Figure 6.. Temporal dynamics of RNA editing in animal models of neurodevelopment
(A) The AEI (y axis) of four cortical regions (DFC, MFC, OFC, and VFC) across rhesus macaque (n = 26 biological replicates) development (log age; x axis). Macaque developmental periods were matched with those closest to human as described previously. (B) Hyper-editing site detection (y axis) and the number of hyper-editing clusters (x axis).

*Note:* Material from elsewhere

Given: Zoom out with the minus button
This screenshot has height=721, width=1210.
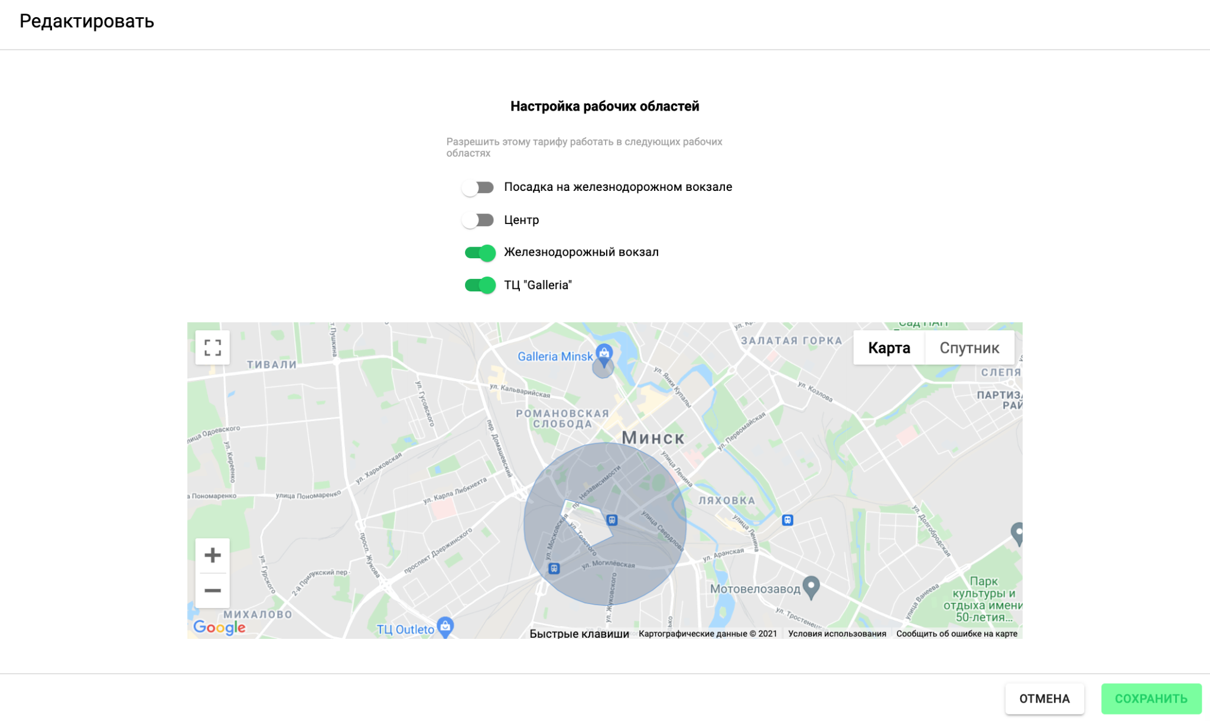Looking at the screenshot, I should point(212,590).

The number of hyper-editing sites increases into postnatal development.**p = 2.8 × 10−6. (C) Temporal increase in normalized hyper-editing levels across development. p = 7.1 × 10−7. (D) Local sequence motifs for hyper-editing sites 1 bp upstream and downstream of the target adenosine (standard error bars represent sample level variability). (E) The AEI (y axis) of whole cortex in mouse (n = 18) across nine developmental periods (x axis). (F) Hyper-editing site detection (y axis) and the number of hyper-editing clusters (x axis). The number of hyper-editing sites increases into postnatal development. **p < 2 × 10−16. (G) Temporal increase in normalized hyper-editing levels across developmental periods. (H) Local sequence motifs for hyper-editing sites 1 bp upstream and downstream of the target adenosine (standard error bars represent sample level variability). (I) Compiling the AEI and normalized hyper-editing levels across prenatal and postnatal stages between humans (using DLPFC; n = 176), rhesus macaque and mouse. Linear regression was used to compute significance for all tests.
Figure 7.
Figure 7.. Temporal predominate cis-edQTLs in the dorsolateral prefrontal cortex
(A) Distribution of the association tests in relation to the distance between the editing site and variant for max-edQTLs. The gray box indicates ±150 kb relative to the editing site. (B) eSites parsed by genic region and temporal editing levels in the DLPFC (inset pie chart). (C) Prenatal (x axis) versus postnatal (y axis) effect sizes for all significant edQTLs. edQTLs are split into five categories based on temporal predominance using effect size and statistical thresholds. (D–F) (D) RNA editing levels binned by genotype for a top prenatal-predominant edQTL for CAND1. Curves were fit using loess trajectories for RNA editing levels in samples with each of three genotypes. Inset boxplots for prenatal (left) and postnatal (right) periods with each of three genotypes. Example of prenatal predominate edQTLs for two recoding sites in (E) GRIK2 (p.Y571C) and (F) SON (p.R580G). Lines represent loess trajectories for RNA editing in samples with each genotype. (G) Locuscompare plots of the top co-localized hit for variant rs9039 associated with sleep disorders (PheCode 327).